» **AIM OF THE EXERCISE**:
Copy out the items word for word, starting at the line containing "This screenshot has width=1430, height=484." and continuing down to the line containing "coordinates (210, 370).", with both of those lines included.

» **DATASET ENTRIES**:
::::::::
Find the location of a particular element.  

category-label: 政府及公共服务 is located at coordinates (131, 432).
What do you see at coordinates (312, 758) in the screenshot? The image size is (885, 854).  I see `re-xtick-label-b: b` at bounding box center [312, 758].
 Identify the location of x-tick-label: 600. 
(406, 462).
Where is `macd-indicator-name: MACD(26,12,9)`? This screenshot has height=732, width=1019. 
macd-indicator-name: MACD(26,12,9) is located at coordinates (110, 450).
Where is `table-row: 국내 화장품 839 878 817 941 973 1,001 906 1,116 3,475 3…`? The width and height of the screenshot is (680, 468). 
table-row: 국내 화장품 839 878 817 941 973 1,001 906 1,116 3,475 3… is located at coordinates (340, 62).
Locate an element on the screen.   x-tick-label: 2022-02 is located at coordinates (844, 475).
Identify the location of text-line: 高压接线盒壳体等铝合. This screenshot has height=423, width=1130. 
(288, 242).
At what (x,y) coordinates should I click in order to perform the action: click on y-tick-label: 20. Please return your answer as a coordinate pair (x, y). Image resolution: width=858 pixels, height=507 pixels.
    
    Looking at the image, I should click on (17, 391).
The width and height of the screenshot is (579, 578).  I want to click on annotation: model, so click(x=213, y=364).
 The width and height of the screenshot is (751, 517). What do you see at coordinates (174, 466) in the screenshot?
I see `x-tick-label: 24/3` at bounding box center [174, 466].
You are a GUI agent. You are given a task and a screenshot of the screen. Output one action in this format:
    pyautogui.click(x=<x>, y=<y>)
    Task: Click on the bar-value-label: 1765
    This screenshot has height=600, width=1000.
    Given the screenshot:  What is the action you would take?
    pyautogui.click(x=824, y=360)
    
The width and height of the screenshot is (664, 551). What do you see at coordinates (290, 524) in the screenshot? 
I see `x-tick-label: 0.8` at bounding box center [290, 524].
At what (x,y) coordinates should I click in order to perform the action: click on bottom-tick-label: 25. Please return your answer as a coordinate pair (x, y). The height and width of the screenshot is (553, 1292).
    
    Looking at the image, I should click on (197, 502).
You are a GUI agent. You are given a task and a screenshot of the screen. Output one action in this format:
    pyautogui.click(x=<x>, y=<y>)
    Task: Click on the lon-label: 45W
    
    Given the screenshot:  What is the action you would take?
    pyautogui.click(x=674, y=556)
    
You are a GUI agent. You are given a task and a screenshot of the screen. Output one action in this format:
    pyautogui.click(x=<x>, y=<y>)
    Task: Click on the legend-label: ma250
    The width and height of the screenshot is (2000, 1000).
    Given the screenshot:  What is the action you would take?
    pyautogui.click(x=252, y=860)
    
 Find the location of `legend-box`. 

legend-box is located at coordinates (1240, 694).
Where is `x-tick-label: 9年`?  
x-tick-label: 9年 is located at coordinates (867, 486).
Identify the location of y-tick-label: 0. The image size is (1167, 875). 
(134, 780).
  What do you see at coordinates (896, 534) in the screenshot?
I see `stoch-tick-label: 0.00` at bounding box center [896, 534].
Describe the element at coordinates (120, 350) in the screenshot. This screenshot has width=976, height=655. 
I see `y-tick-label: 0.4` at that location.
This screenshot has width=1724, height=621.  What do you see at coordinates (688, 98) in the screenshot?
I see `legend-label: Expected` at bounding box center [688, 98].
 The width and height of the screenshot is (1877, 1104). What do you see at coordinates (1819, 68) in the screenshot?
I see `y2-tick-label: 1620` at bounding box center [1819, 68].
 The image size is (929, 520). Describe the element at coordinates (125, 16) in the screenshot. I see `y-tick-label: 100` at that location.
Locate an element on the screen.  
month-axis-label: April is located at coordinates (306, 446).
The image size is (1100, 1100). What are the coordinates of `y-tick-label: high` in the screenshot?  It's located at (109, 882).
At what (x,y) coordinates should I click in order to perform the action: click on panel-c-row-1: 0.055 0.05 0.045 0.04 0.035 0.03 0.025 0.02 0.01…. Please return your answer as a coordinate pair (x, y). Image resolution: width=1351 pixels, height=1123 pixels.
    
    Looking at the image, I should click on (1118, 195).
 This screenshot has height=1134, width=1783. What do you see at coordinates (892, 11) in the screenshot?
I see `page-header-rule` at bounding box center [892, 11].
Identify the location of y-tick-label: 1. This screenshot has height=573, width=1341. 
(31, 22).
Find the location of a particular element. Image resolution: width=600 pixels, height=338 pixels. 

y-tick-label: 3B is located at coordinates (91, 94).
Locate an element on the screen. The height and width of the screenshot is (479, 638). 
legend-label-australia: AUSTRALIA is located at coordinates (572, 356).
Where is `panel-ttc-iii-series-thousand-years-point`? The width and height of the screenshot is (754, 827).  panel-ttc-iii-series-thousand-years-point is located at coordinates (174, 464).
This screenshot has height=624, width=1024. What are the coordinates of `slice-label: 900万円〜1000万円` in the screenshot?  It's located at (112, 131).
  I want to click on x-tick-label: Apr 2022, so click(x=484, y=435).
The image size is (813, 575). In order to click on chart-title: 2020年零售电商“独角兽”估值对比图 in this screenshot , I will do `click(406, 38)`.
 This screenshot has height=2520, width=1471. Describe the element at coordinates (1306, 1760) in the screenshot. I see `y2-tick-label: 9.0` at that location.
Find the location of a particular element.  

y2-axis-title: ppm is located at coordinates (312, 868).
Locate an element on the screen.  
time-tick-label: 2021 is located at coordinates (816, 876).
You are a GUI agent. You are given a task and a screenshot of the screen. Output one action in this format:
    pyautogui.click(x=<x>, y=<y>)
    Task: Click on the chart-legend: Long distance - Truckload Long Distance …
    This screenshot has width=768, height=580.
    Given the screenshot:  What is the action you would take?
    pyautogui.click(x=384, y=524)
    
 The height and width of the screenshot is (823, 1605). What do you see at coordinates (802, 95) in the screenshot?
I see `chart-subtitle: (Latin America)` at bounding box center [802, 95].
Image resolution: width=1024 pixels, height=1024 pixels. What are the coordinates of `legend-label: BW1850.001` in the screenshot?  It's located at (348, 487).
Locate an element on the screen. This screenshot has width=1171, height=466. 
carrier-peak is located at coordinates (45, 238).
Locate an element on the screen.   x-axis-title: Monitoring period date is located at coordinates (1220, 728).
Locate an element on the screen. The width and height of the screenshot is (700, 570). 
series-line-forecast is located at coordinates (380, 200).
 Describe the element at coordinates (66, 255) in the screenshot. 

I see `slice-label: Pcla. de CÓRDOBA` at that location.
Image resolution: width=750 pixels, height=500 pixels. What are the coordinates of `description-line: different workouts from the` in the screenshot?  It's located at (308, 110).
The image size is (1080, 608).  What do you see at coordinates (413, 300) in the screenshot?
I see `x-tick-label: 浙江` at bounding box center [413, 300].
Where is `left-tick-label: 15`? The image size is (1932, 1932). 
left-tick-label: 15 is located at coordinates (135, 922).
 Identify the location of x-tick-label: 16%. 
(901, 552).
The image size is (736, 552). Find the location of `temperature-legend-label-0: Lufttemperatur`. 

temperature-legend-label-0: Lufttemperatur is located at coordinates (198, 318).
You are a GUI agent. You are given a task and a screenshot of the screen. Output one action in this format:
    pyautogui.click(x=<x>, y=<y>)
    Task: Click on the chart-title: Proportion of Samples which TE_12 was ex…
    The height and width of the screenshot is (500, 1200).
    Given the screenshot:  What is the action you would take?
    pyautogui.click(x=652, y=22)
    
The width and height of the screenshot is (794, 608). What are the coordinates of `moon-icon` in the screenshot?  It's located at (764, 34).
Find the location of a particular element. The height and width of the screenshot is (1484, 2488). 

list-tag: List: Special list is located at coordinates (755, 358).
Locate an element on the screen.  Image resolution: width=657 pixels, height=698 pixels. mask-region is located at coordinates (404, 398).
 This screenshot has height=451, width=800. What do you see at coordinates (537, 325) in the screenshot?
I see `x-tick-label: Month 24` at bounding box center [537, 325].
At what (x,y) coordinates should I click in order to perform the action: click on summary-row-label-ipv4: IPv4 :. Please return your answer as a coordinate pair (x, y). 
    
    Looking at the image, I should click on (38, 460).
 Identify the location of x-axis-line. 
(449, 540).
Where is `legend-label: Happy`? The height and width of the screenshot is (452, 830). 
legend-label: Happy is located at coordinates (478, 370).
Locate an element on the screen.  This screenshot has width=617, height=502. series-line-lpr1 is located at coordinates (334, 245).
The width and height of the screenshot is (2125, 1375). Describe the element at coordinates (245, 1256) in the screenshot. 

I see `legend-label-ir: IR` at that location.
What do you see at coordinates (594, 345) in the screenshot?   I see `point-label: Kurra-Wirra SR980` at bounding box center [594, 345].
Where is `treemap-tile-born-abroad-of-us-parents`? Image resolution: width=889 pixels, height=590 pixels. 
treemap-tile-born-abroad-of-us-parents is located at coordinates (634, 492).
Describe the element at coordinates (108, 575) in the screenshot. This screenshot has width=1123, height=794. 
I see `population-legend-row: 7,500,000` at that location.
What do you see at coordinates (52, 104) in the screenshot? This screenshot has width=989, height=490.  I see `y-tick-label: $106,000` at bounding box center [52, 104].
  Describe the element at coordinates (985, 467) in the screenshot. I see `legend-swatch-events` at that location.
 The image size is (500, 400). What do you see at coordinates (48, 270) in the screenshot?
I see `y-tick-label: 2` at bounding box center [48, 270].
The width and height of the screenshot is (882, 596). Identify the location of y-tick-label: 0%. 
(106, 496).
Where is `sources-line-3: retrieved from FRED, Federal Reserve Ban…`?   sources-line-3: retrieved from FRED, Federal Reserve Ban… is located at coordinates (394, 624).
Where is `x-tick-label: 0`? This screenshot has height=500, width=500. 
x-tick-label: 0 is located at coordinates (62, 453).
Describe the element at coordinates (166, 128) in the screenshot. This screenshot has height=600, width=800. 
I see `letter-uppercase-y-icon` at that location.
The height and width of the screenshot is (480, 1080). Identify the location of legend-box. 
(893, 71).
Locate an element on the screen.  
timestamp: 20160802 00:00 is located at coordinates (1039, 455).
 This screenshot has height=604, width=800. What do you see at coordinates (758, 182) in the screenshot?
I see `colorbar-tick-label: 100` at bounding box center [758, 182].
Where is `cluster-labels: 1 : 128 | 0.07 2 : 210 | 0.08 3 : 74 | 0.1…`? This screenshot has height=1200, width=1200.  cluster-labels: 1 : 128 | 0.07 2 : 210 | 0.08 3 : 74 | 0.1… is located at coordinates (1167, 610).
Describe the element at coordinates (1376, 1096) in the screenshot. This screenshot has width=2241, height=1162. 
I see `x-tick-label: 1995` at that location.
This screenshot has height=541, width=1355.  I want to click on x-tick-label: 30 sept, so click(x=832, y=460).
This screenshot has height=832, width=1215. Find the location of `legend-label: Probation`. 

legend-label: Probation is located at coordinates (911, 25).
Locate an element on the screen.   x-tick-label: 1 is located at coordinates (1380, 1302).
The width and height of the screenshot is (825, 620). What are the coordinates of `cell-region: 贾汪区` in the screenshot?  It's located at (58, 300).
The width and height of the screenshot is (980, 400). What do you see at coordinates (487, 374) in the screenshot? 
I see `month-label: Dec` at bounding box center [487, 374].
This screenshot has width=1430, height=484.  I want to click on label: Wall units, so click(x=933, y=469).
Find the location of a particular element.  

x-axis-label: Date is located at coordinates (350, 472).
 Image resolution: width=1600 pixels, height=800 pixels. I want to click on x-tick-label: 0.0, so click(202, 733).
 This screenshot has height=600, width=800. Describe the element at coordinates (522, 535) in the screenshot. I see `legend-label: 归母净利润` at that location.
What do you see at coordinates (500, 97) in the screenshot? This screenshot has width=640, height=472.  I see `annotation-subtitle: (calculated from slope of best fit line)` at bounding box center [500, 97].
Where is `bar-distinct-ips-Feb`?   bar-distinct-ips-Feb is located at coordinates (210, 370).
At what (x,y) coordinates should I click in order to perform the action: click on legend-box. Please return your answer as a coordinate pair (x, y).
::::::::
» **TASK RESPONSE**:
This screenshot has width=1430, height=484.  I want to click on label: Wall units, so click(x=933, y=469).
Find the location of a particular element.  

x-axis-label: Date is located at coordinates (350, 472).
 Image resolution: width=1600 pixels, height=800 pixels. I want to click on x-tick-label: 0.0, so click(202, 733).
 This screenshot has height=600, width=800. Describe the element at coordinates (522, 535) in the screenshot. I see `legend-label: 归母净利润` at that location.
What do you see at coordinates (500, 97) in the screenshot? This screenshot has width=640, height=472.  I see `annotation-subtitle: (calculated from slope of best fit line)` at bounding box center [500, 97].
Where is `bar-distinct-ips-Feb`?   bar-distinct-ips-Feb is located at coordinates (210, 370).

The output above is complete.